From: Wen Jiang <jiangwenxiaomi@gmail.com>
To: linux-mm@kvack.org, linux-arm-kernel@lists.infradead.org,
catalin.marinas@arm.com, will@kernel.org,
akpm@linux-foundation.org, urezki@gmail.com
Cc: baohua@kernel.org, Xueyuan.chen21@gmail.com, dev.jain@arm.com,
rppt@kernel.org, david@kernel.org, ryan.roberts@arm.com,
anshuman.khandual@arm.com, ajd@linux.ibm.com,
linux-kernel@vger.kernel.org, Wen Jiang <jiangwen6@xiaomi.com>
Subject: [PATCH v2 0/7] mm/vmalloc: Speed up ioremap, vmalloc and vmap with contiguous memory
Date: Thu, 14 May 2026 17:41:01 +0800 [thread overview]

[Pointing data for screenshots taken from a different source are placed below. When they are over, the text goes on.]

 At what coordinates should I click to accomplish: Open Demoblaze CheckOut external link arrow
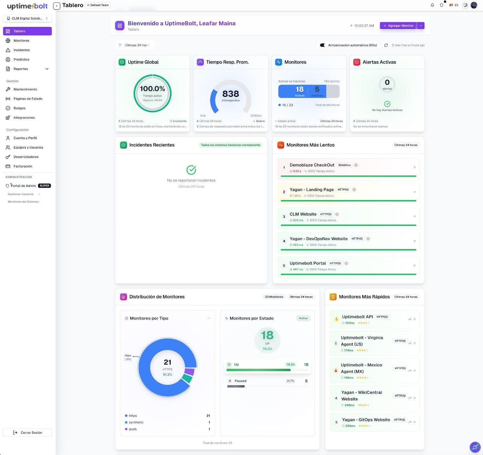(x=414, y=167)

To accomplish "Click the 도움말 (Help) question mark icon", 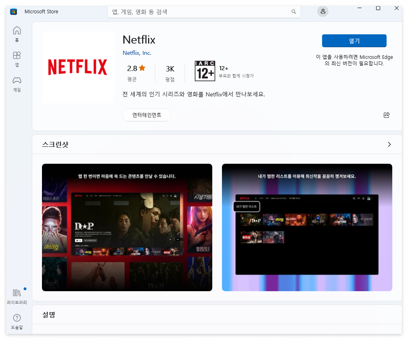I will [17, 318].
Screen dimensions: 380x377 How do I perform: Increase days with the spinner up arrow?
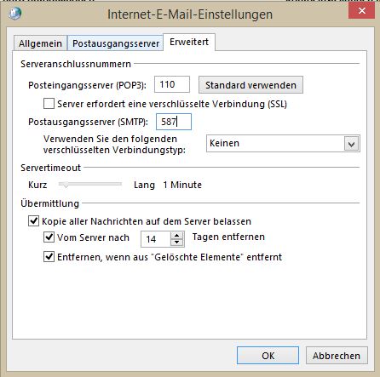pyautogui.click(x=177, y=236)
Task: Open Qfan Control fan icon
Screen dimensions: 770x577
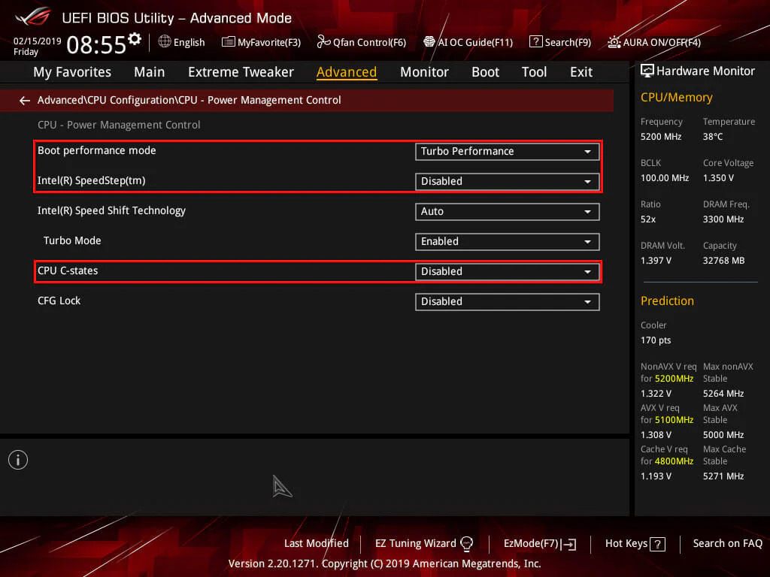Action: point(323,42)
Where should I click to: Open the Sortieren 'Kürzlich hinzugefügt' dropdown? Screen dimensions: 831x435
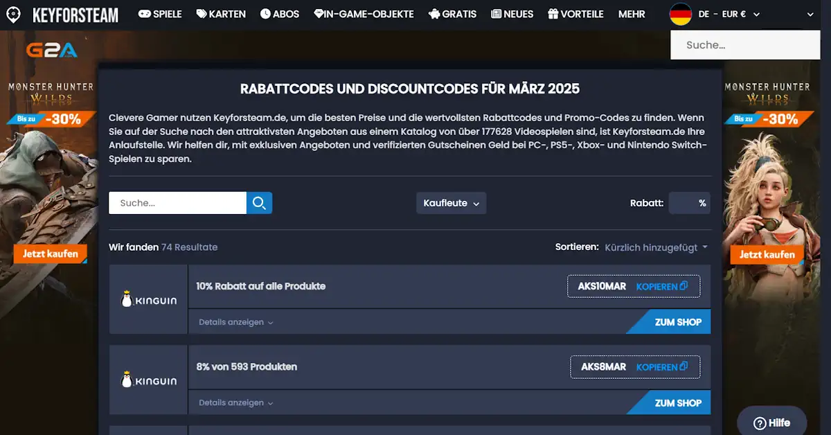point(656,247)
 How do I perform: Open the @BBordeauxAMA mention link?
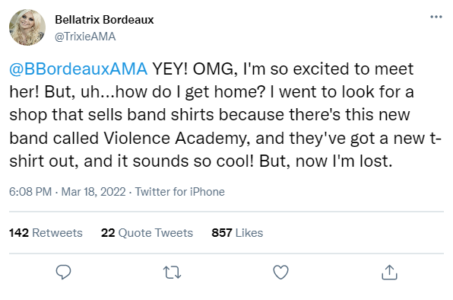pos(78,69)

Message-ID: <20260514094108.2016201-1-jiangwen6@xiaomi.com> (raw)
This patchset accelerates ioremap, vmalloc, and vmap when the memory
is physically fully or partially contiguous. Two techniques are used:
1. Avoid page table rewalk when setting PTEs/PMDs for multiple memory
segments
2. Use batched mappings wherever possible in both vmalloc and ARM64
layers
Besides accelerating the mapping path, this also enables large
mappings (PMD and cont-PTE) for vmap, which are currently not
supported.
Patches 1-2 extend ARM64 vmalloc CONT-PTE mapping to support multiple
CONT-PTE regions instead of just one.
Patch 3 extracts a common helper vmap_set_ptes() that consolidates PTE
mapping logic between the ioremap and vmalloc/vmap paths, handling both
CONT_PTE and regular PTE mappings. This prepares for the next patch.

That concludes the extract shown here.